* **Görevin amacı**: Aşağıdaki kaynak metinde şehirde dolaşmak için anılan alet ve yeteneklerin tümü hangileridir?

Boş bir şehirde gezmek nasıl eğlenceli olur? Böyle
   Evet, elimizde bomboş olarak nitelendirebileceğimiz bir şehir var. Bu şehirde istediğimiz gibi dolaşabiliriz. Peki bu bomboş yerde ne yapacağız? Öncelikle şehirdeki dolaşma şeklimizden bahsedelim. Şehirde grapnel denen aletimiz ile binaların teplerine falan ip atarak neredeyse her yere tırmanabiliyoruz. Ayrıca glide ve dive bomb özelliğimiz sayesinde de havada uzun süreler boyunca süzülebiliyorsunuz. Ve bir de gerekli AR Challenge'ları yaparsanız grapnel boost diye bir yetenek kazanıyorsunuz. Bu yetenek sizin bir binanın çatısına ip attıktan sonra anında o çatıdan havalanıp uçmaya devam etmenizi sağlıyor. Bu da iyi bir şey. Ve ayrıca binaların dizilimi şehirde gezmemizi engellemeyecek şekilde tasarlandığı için gayet akıcı bir şekilde çatıdan çatıya geziyoruz, hatta uygun pozisyonu yakalarsak Superman gibi uzun süreler boyunca gökyüzünde süzülebiliyoruz. Şehirden bahsetmişken Rocksteady'nin bu oyunda başardığı en büyük şeylerden birisini atlamamak lazım, atmosfer. Arkham Şehri gerçekten de terkedilmiş ve kaosa sürüklenmiş çaresiz bir şehrin izlenimini çok iyi veriyor. Atmosfer konusunda gördüğüm en başarılı oyunlardan birisi. Resmen şehir sizi korkutuyor...

   Tamam şehirde gezmek eğlenceli, atmosfer de iyi de ne yapacağız biz burada? Yan görev. Oyunu ben pek yan görevlere bulaşmadan oynadım ama şunu söyleyebilirim ki yan görevler GTA V'deki gibi hikayeyle uzaktan yakından alakalı olmayan şeyler değil, daha çok hikayenin arasına serpiştirilmiş ufak tefek şeyler gibi. Oyunda birçok yan görev şekli var. Mesela Zsasz'ın telefon çağrılarını bulup cinayetler işlemesini engellemek gibi falan... Bu yan görevlerden en ilginci Riddler'ın bilmecelerini çözme. Sevgili Riddler, şehrin her yerine yüzlerce bilmece bırakmış. Bazıları sözlü bilmeceler, bazıları da çözmek için ekipmanlarınızı kullanmanız gereken puzzle tarzında bilmeceler. Eğer üşenmeyip bu bilmemkaçyüz bilmeceyi çözerseniz Riddler ile bir boss savaşına giriyorsunuz. Açıkçası benim bir boss savaşı yapmak için haftalarımı harcayacak kadar sabrım kesinlikle yok ama eğer takıntılı biriyseniz ve oyundaki her içeriği sömürmekte ısrarcıysanız size bol şans diyeyim.

* **Veri satırları**:
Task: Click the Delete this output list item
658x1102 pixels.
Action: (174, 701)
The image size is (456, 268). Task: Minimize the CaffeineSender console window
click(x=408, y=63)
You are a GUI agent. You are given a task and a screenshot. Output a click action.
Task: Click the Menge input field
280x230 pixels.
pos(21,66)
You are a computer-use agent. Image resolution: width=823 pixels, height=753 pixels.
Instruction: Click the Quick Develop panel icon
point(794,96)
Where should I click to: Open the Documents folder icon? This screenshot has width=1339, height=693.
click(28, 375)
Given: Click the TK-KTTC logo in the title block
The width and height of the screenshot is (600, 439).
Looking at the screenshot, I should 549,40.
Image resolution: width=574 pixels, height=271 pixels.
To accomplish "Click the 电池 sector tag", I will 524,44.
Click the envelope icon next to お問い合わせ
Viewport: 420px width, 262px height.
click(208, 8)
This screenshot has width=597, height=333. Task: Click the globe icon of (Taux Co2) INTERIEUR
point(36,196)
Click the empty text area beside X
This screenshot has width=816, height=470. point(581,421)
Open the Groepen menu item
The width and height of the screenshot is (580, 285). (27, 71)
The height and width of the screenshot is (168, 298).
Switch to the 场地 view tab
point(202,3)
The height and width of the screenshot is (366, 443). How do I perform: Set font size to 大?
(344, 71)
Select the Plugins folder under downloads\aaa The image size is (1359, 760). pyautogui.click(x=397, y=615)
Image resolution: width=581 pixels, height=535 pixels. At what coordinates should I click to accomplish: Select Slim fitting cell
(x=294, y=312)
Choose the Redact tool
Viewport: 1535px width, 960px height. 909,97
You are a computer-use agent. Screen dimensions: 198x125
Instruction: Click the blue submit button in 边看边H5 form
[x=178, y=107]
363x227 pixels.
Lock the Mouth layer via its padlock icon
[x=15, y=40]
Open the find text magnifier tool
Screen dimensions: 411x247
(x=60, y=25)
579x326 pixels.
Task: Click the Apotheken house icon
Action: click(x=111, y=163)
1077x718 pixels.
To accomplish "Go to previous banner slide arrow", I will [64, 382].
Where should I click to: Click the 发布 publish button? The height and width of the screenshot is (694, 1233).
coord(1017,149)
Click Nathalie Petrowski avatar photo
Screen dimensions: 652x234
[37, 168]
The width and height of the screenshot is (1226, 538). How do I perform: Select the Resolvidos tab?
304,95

* **Sorunun çözümü**:
- grapnel
- glide
- dive bomb
- grapnel boost